Hielo abre El Fumador y otros relatos y también Cazadores, ¿hay una preferencia por este relato?
Mi cuento favorito no es Hielo, a pesar de que ganó el premio Paula, el más importante de Chile en su género. Mi preferido es Diente de león, que escribí en dos horas, un día de lluvia torrencial. Dos horas y sin ninguna corrección después.
La última frase de Hielo: “los cuatro blancos seguían apaleando al negro”, ¿qué quiso significar?
No sé lo que esa frase significa. De verdad. Como dije antes: yo solo escribo. Las interpretaciones son de los demás.
En muchos de tus cuentos se percibe una atmósfera que encierra una “enfermedad”, a la que tus personajes están acostumbrados, ¿qué es este malestar?
Los personajes con enfermedades me atraen por algo que ni yo mismo entiendo. Es algo que va más allá de mí. Si existe un motivo, bien oculto, ese sería que mis padres adoptivos eran personas muy viejas y siempre estaban llenos de enfermedades. Pero eso ya es psicoanálisis y hasta ahí llego.
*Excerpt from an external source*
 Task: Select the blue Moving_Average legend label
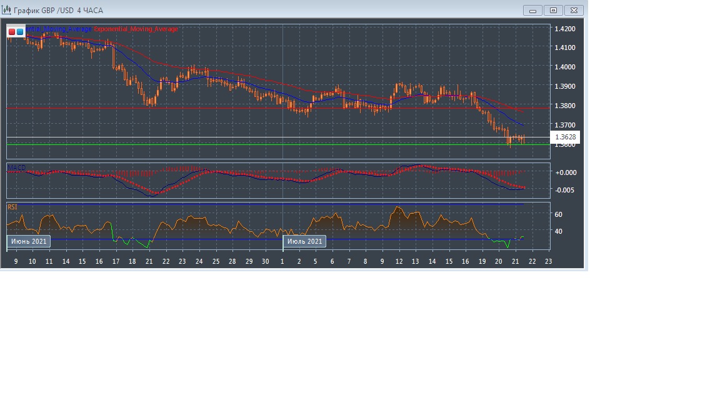pyautogui.click(x=58, y=29)
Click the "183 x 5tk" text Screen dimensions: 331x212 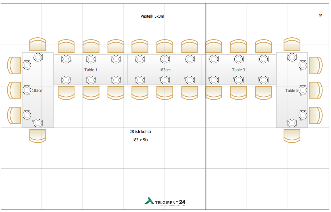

Otro de los ejes es el tema de la relación de pareja. Al parecer, en esas relaciones hay una hermandad de fracaso. ¿Crees que en las pequeñas miserias humanas está la verdad poética?
Creo en muy pocas cosas y entre ellas no está la poesía. Lo de la miseria es punto aparte y eso sí que me agrada como tema literario. Mi vida ha sido de esplendor y miseria y la he vivido con mi mujer, nadie más que los dos, por eso lo de la pareja en mis narraciones. Siempre que se encuentre una pareja somos yo y mi mujer. No tengo ninguna sensibilidad poética, mi piel es la de un tiburón.
¿La memoria y la culpa son lo mismo en sus cuentos?
No siento culpa de nada. Y ya mi memoria está bastante agusanada. Por lo tanto, debe ser lo que tú dices. Para mí un cuento es nada más que un cuento, una narración corta donde el autor es el menos indicado para analizarla y menos para ofrecer teorías. Culpa es una palabra tan grande que me da mucho miedo siquiera mencionarla. Me callo, entonces.
¿Cómo la angustia se volvió un recurso cíclico en su obra?
La angustia formó alguna vez parte de mi existencia, tanto que dormía con una pistola bajo el colchón. Bueno, sigo durmiendo con ella pero ya no tengo angustia. Como esos cuentos tienen entre ocho y diez años, y como los personajes son mi mujer o yo o los dos juntos, la angustia no puede estar ausente.
¿Qué tan importante es, a la hora de la escritura, el dónde desarrollarla, o su preocupación está más centrada en la creación de esta atmósfera?
Un cuento es sobre todo atmósfera. Es lo principal y me preocupo –inconscientemente– de trabajarla. Aunque todas mis atmósferas son opresivas y me salen bien fácil.
Uno de los ejes principales de tus cuentos es la relación presencia-ausencia de los padres. Una relación marcada por la enfermedad, el silencio o la muerte. ¿Cómo asumes la paternidad en la escritura de tus narraciones?, ¿un origen?, ¿el final?, ¿una carga?, o, ¿es algo natural?
No soy padre y nunca he sido hijo. No del todo. Pero eso de las relaciones paternales me atrae, no sé por qué. Volvemos al psicoanálisis y esta vez voy a mantener la boca cerrada si es que el entrevistador me lo permite. ¡Qué lindos son los cuentos en los que los padres están mal y los hijos peor!
¿Cuáles fueron, cuáles son tus autores, aquellos a los que siempre vuelves?
Ray Carver y Johnny Cheever. No hay día en que no lea algo de ellos. Un párrafo. Una página, cualquier cosa. Con ver sus fotos me siento satisfecho, aunque no soy un fetichista de retratos de escritores, salvo que estos sean en blanco y negro.
¿Qué obra literaria estás construyendo ahora?
Trabajo todos los días, tres horas, por lo tanto, cada día construyo algo nuevo aunque nunca se vaya a publicar.
Juan Carlos Cabezas es quiteño. Periodista cultural, editor de revistas y medios de comunicación. Cronista y escritor en probeta.